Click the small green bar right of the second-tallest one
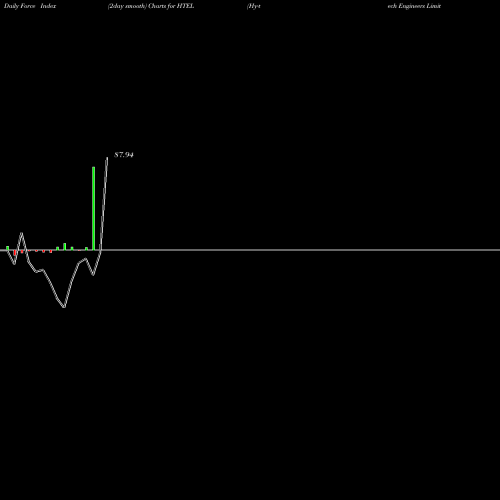Viewport: 500px width, 500px height. click(72, 248)
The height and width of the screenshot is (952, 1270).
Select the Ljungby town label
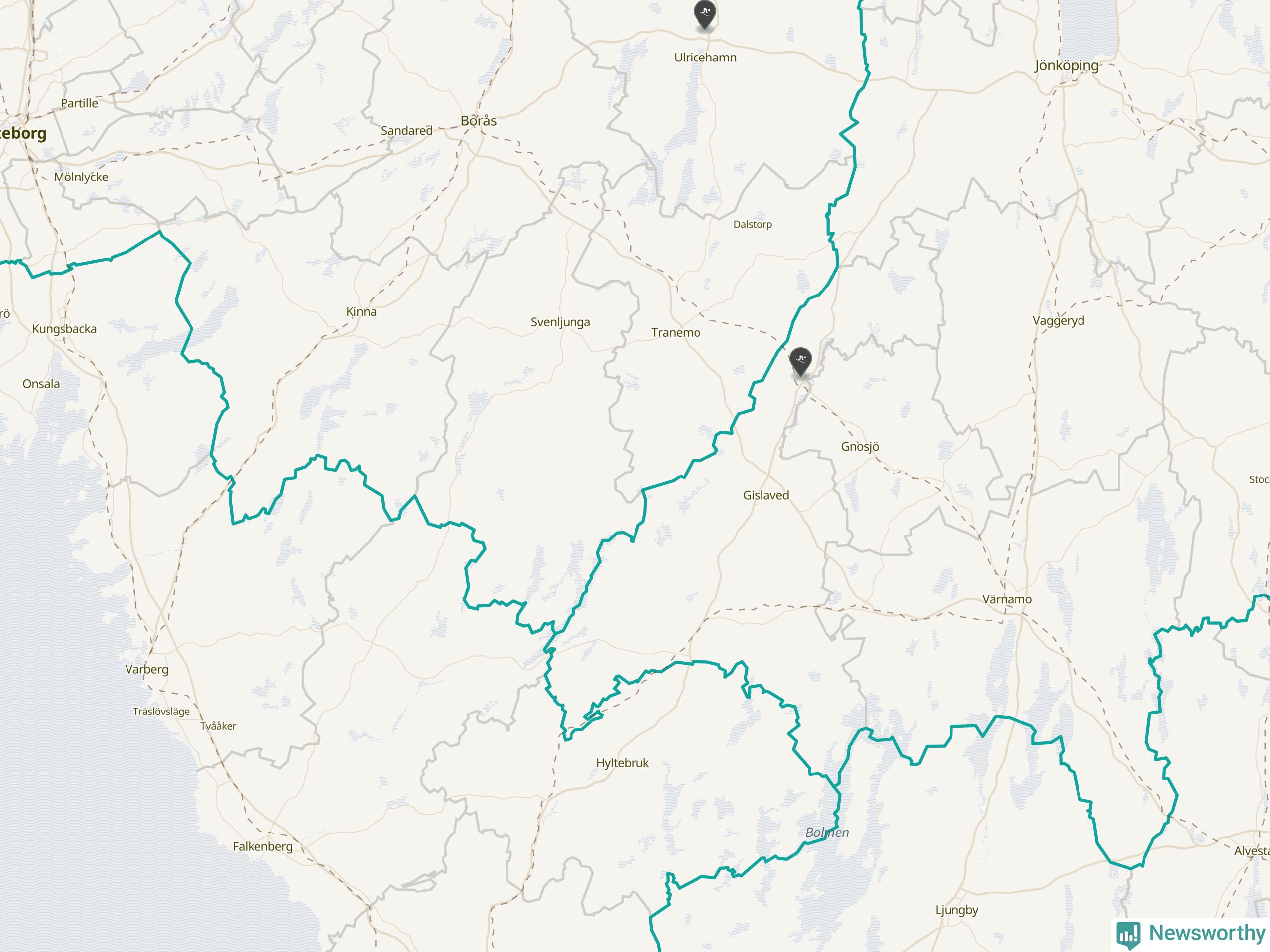tap(956, 910)
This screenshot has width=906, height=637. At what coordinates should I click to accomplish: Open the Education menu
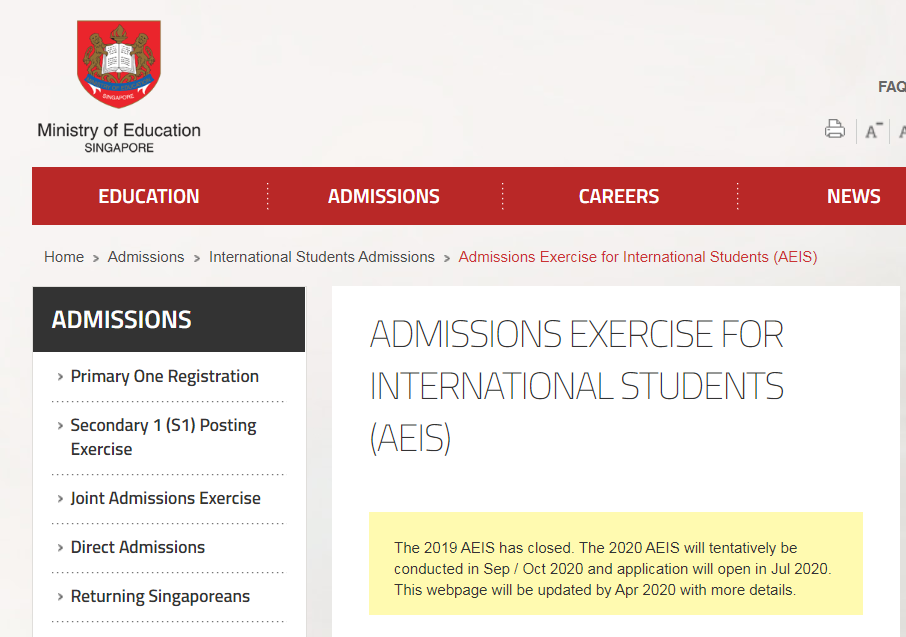[x=149, y=196]
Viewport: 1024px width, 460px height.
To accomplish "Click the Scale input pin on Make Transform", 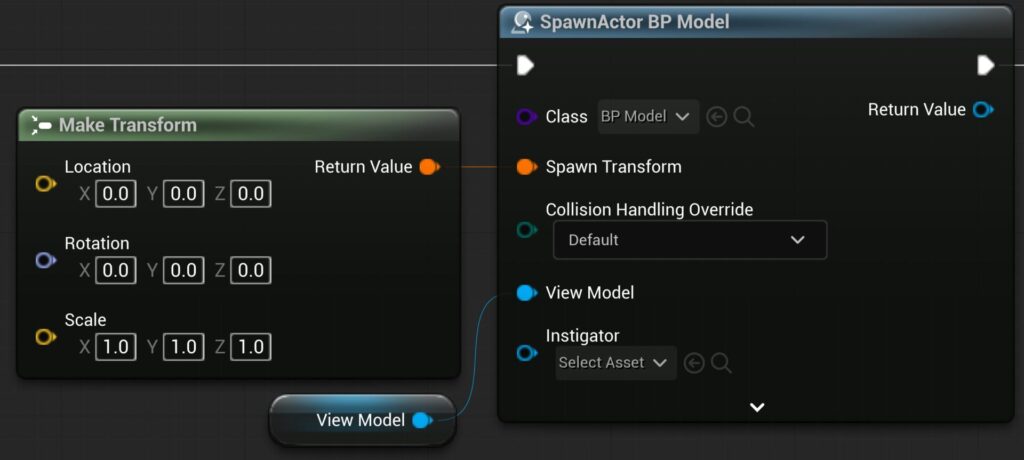I will (x=45, y=337).
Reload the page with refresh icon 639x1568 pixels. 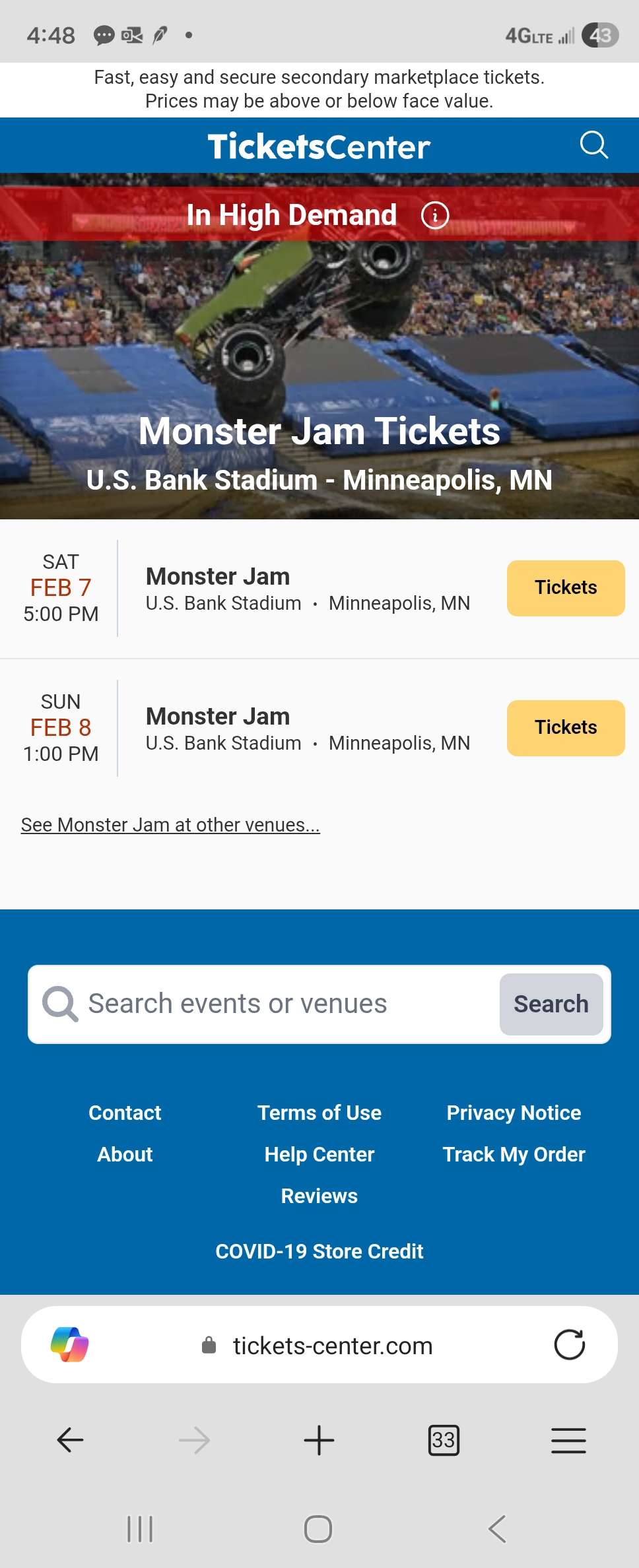pos(569,1344)
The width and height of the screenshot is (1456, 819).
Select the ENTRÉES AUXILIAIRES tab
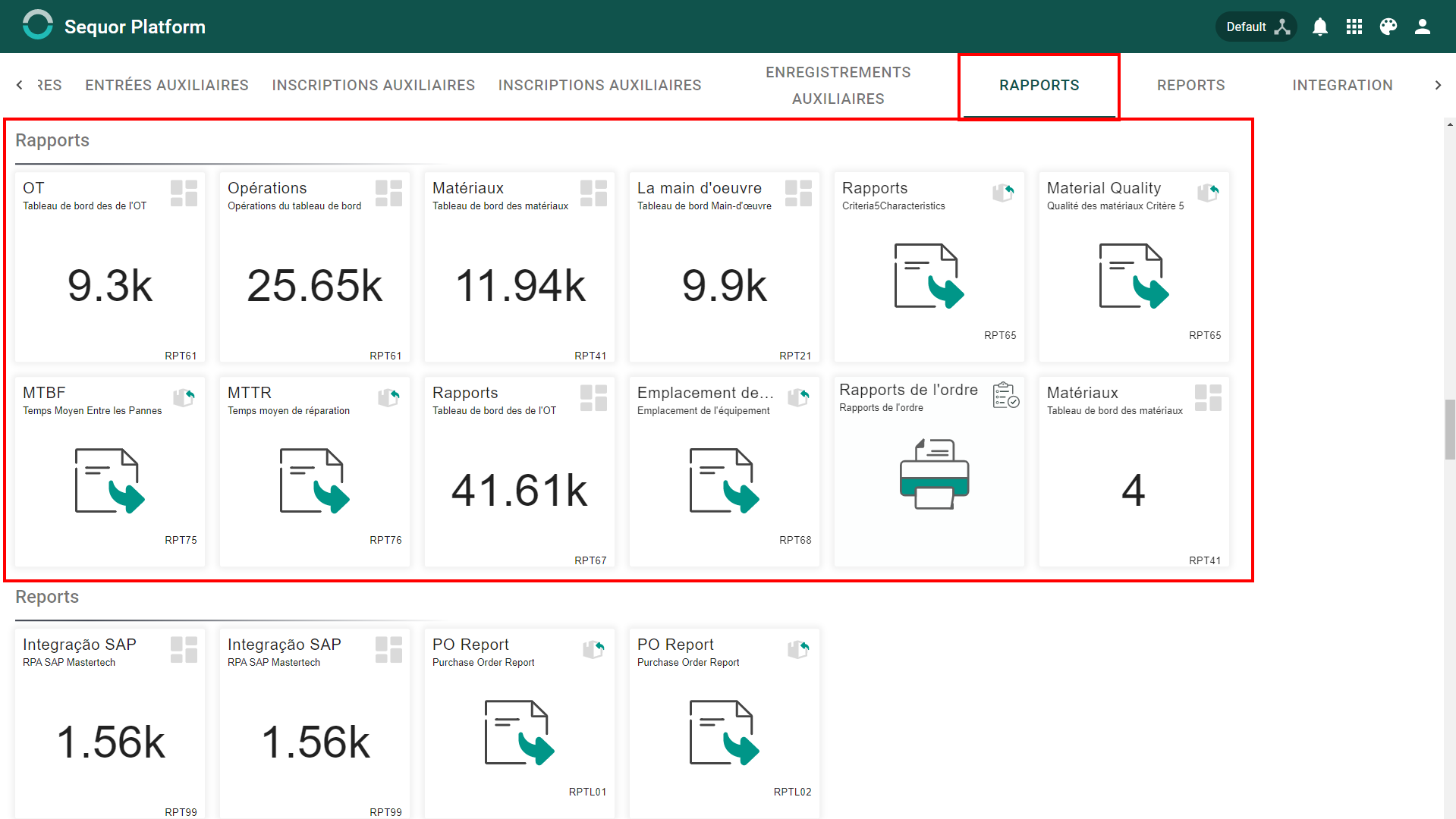point(167,85)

# # # #

§ Your goal
Copy the records word for word, starting at the line containing "The width and" and continuing through the end of the records, with both ends included. Leave the pictures out of your copy.

§ Written solution
The width and height of the screenshot is (1456, 819).
Select the ENTRÉES AUXILIAIRES tab
point(167,85)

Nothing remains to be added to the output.